エアダクトの漏れ率は以下の式で計算できる:
ヨーロッパでは、ダクトの気密性を空気漏れ定数によって4段階(A、B、C、D)に分けている。
表2 各グレードの最大許容空気漏れ定数を示す。
クラスA | KA= | 0.027×10-3 m3 s-1 m-2 パ-0.65 |
Bクラス | KB= | 0.009×10-3 m3 s-1 m-2 パ-0.65 |
クラスC | KC= | 0.003×10-3 m3 s-1 m-2 パ-0.65 |
Dクラス | KD | 0.001×10-3 m3 s-1 m-2 パ-0.65 |
表2:欧州のダクトシステムにおける気密性の分類
円形ダクトと比較すると、長方形ダクトは接続に必要なボルトやリベットの数が著しく多く、空気漏れがはるかに大きいことがわかる。
図4はベルギーでの実測データで、長方形ダクトの平均漏洩率は円形ダクトの7倍である。
GB50243-2002 換気空調工事施工受入基準」でも、円形ダクトの許容空気漏れは長方形ダクトの50%とされている。
図4:ベルギーの建物21棟における空気漏れ率の測定(Carrié et al, 1999)
水力等価は、同じ水力等価直径を持つ矩形ダクトのシステム圧力損失を推定するために利用される。断面形状は異なるが、経路に沿った圧力損失は同じである。
図5は同じ面積・流量の円形ダクト(D=0.5m、U=5m/s、Σ=0.15mm)と矩形ダクトの圧力損失を比較したものである。この場合、矩形ダクトの圧力損失は円形ダクトの圧力損失より はるかに大きく、ダクトのアスペクト比が大きくなるにつれて圧力損失 が大きくなることがわかる。このことは、より大きなファン出力が必要であることを意味する。
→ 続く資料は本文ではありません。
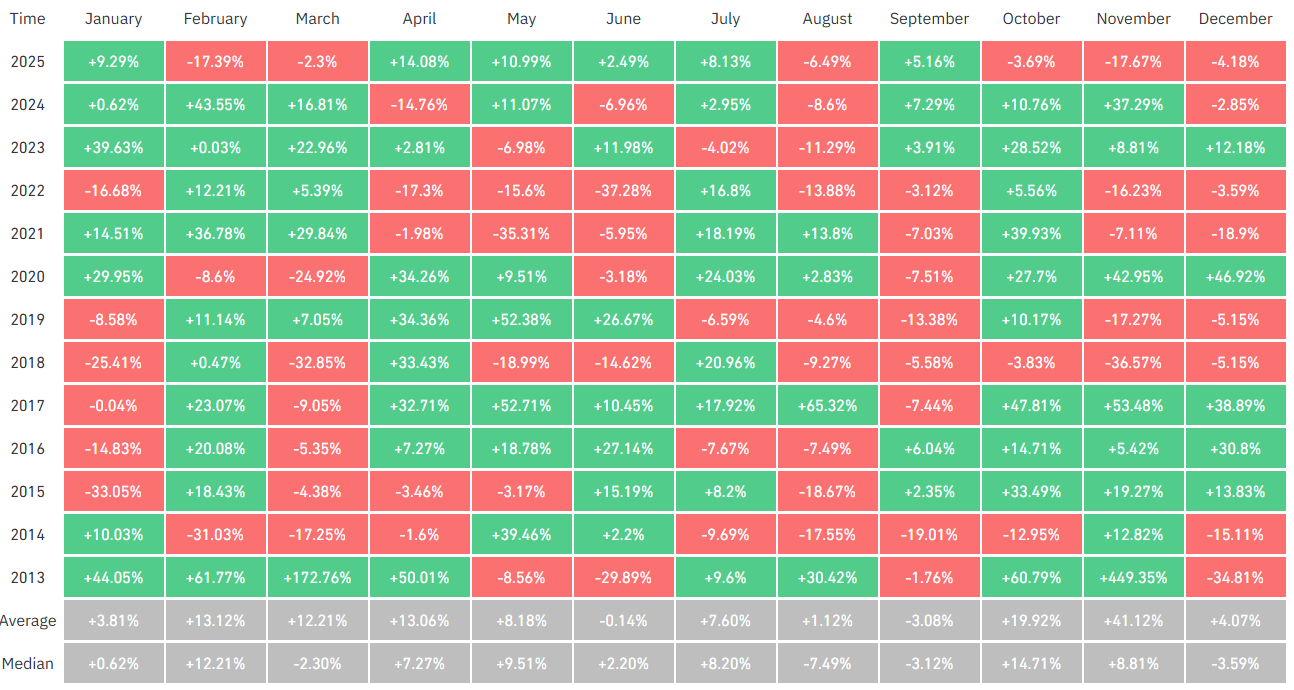
Task: Click the September 2014 -19.01% cell
Action: point(929,534)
図5:長方形ダクトと円形ダクトの流量・流速一定時の圧力損失の比較(流量=1m³/s、流速=5m/s)
水力等価直径」の概念は、矩形ダクトの境界に沿った平均せん断応力が一定であることを前提としている。言い換えれば、等速線はダクト境界に平行でなければならない。しかし、実際の測定結果では、矩形ダクトでは対角線に沿った速度勾配が最も遅く、中心線に沿った速度勾配が最も遅い。
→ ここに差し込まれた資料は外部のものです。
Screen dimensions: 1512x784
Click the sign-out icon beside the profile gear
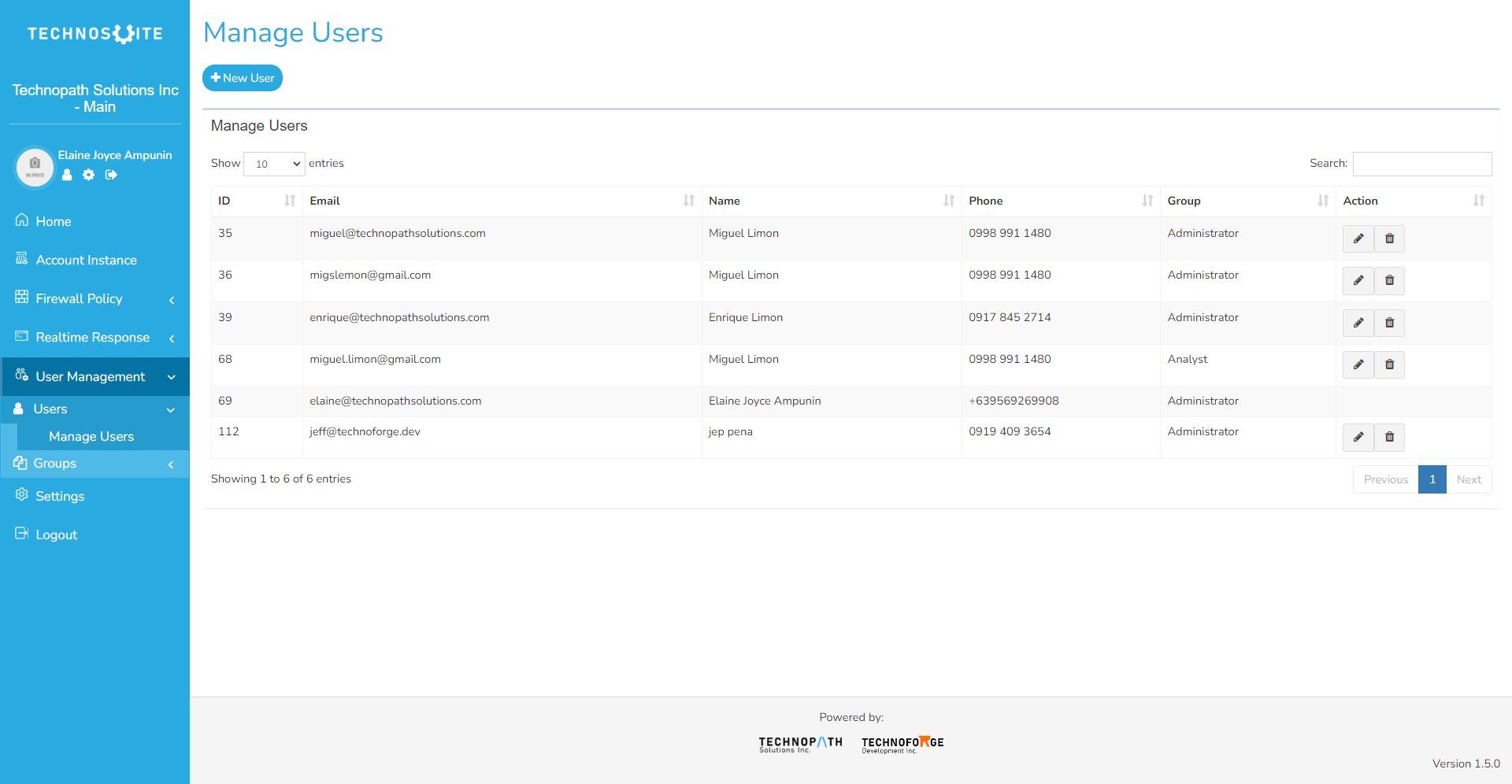(x=110, y=175)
従って、理論的には、以下の2つのケースでは、水力等価直径は注意して使用されるべきである:
実験データからも、水力等価直径の普遍性が疑問視されている。JONESは滑らかな長方形ダクトの圧力損失について一連の実験を行った。彼の実験データの再解析を図6に示す。
10<アスペクト比<25のデータがないにもかかわらず、図6のデータは、水力等価直径圧力損失に対する長さ幅比の単調増加効果を強く示唆している。
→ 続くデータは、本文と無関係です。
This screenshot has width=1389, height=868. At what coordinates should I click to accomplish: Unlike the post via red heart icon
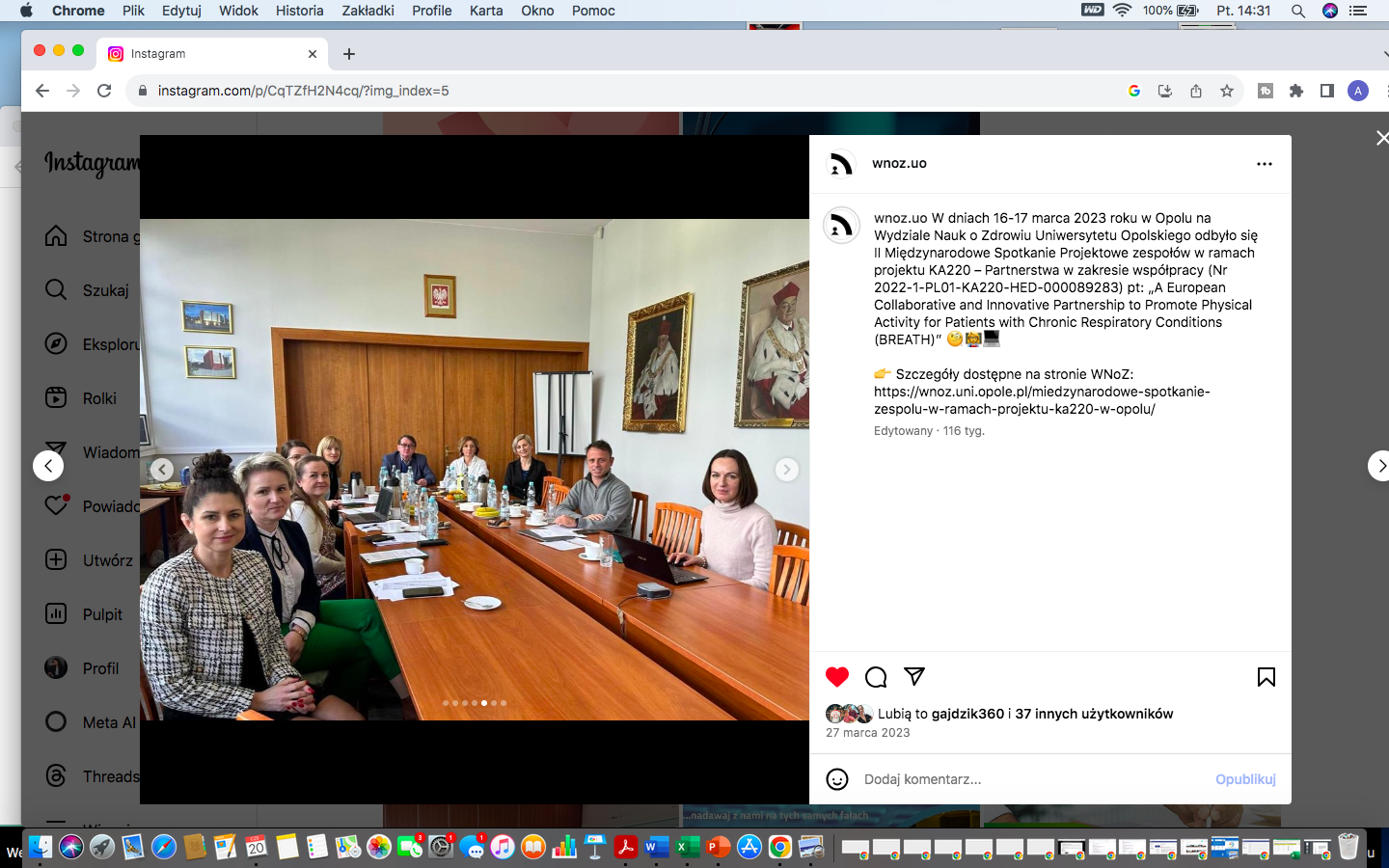pyautogui.click(x=837, y=677)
Griggsetalの粗い長方形のダクトを使った実験でも同様の結果が出ている。
図6:平滑矩形ダクトと長さ幅比の異なる円形ダクトの圧力損失の比較
シックハウス症候群を予防するためには、定期的なダクト清掃が必要である。清掃方法には乾式(掃除機とブラシを使用)と湿式(長いモップを使用)がある。いずれの場合も、長方形のダクトより円形のダクトの方が掃除しやすい。
ダクトシステムの経済分析は難しい作業である。ダクト・システムの寿命は10年を超えることが多いため、さまざまな要素を考慮しなければならない。この場合、設計や品質を少し改善するだけで、投資の収益性を大幅に向上させることができる。
したがって、円形ダクトの使用がより経済的な解決策となる。しかし、静粛性やスペースなどの理由から、新鮮空気の吸気口や空気処理装置の吹出口など、エアダクトシステムの一部の大流量・大型部品には、依然として長方形ダクトが推奨されていることに留意することが重要である。